I have tried your suggested code and am not able to connect with the Mail Relay in the Server app after configured the postfix configurations and certificates and passwords to outbound.mailhop.org at smtp.gmail.com at any port

My configurations has been many the last couple of hours when doing tests and getting errors.

Here is an example of error from outbound.mailhop.org that I can successfully telnet to on all ports 25, 465, or 587 but not download the certificate on port 587 ( used 465 instead)

Things seems to work I get the certificate downloaded and the password files in place using the Server application but there is always a failure of this type for gmail and similar for mailhop.org

<echo@sunet.se>: host smtp.gmail.com[64.233.163.109] said: 530 5.7.0 Must issue

a STARTTLS command first. v62sm2263622lje.39 - gsmtp (in reply to MAIL FROM

command)

<echo@sunet.se>: host outbound.mailhop.org[54.186.218.12] said: 554 5.7.1

Recipient address rejected: Authentication required (in reply to RCPT TO

command)

This is then the result of and authentication error of this type:

(SASL authentication failed; server outbound.mailhop.org[54.213.22.21] said: 535 5.7.8 Error: authentication failed)

echo@sunet.se

I would appreciate some guidance here, I am out of ideas ;-)

/Thomas

The Server app provides for mail relaying with client authentication, but it doesn't provide for authenticated relaying over an SSL/TLS connection.

Please take the following steps to configure Postfix to relay mail to a remote SMTP server with password authentication over SSL. Substitute as required for strings in italics below.

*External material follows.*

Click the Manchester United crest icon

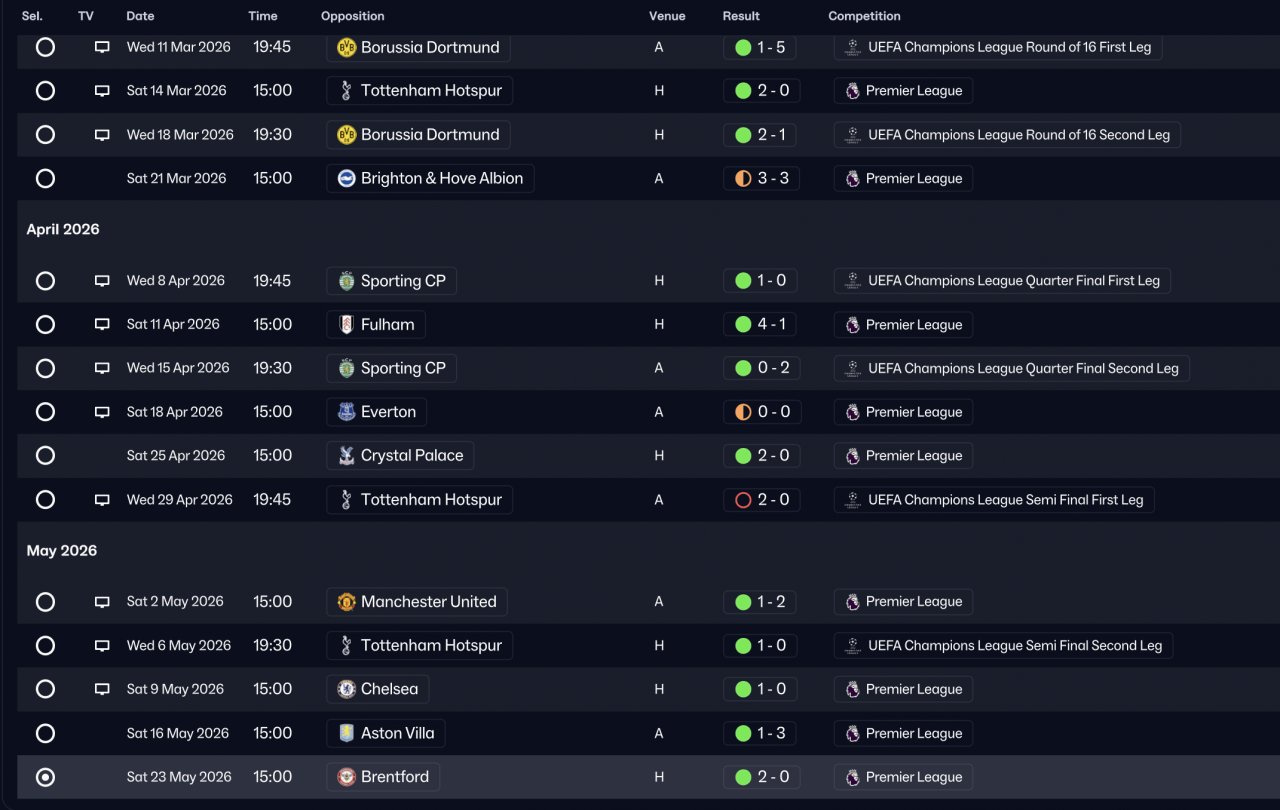tap(346, 602)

Address is the fully-qualified domain name of the relay host. The value of port is usually either 25, 465, or 587. Username and password refer to your credentials on the relay host.

In the current version of OS X Server (but maybe not in older versions), Steps 1 and 3 should be done for you when you enable relaying and relay authentication in the Server application.

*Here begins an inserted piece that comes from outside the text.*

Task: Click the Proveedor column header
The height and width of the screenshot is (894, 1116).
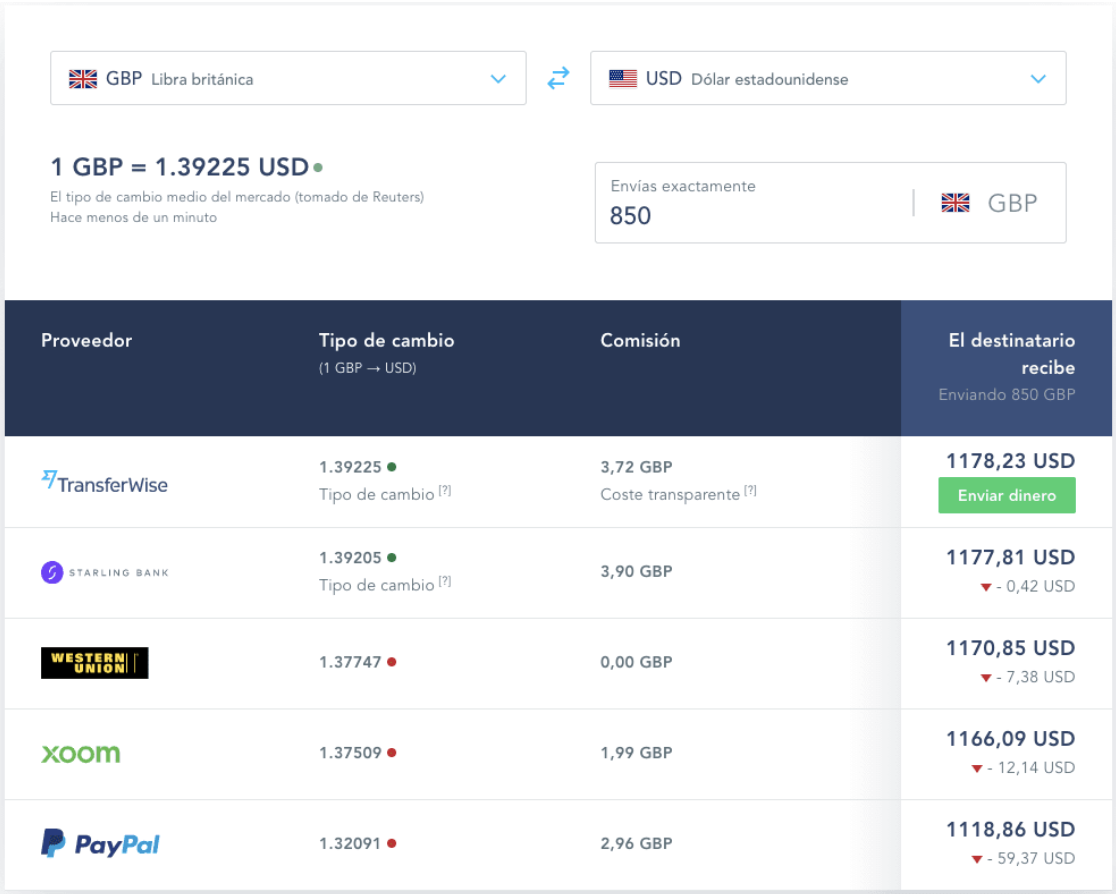Action: [x=86, y=340]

1. If necessary, create or update the relayhost directive in

/Library/Server/Mail/Config/postfix/main.cf

It should look like this:

relayhost = [address]:port

2. Add these lines, above the section at the end that begins with the comment "# Mac OS X Server":

smtp_sasl_security_options =

smtp_tls_CAfile = /etc/certificates/relayhost.pem

smtp_tls_session_cache_database = btree:$data_directory/smtp_tls_session_cache

smtp_use_tls = yes

3. If it doesn't already exist, create the password file

/Library/Server/Mail/Config/postfix/sasl/passwd

with this content:

[address]:port

username:password

Here address must match $relayhost.

Then create the password database:

sudo postmap /Library/Server/Mail/Config/postfix/sasl/passwd

This action creates the file

/Library/Server/Mail/Config/postfix/sasl/passwd.db

The two password files should be readable by root only.

4. Create the file

/etc/certificates/relayhost.pem

with the CA certificate(s) to be trusted for authentication of the remote host. You get those certificates from the service provider. If you can't find a link to download them, try this:

openssl s_client -connect address:port -showcerts < /dev/null | sed -n '/-BEGIN /,/-END /p' | sudo sh -c 'cat > /etc/certificates/relayhost.pem'

The command may produce an error message that isn't necessarily significant. For servers that use the older STARTTLS protocol, rather than straight TLS or SSL, this command may need to be modified.

5. Restart the Mail service.

Having some issues with step 4. Attempting to use the command to retrieve the CA certs from Comcast, but not returning the cert. relayhost.pem is empty. Any suggestions? Thanks.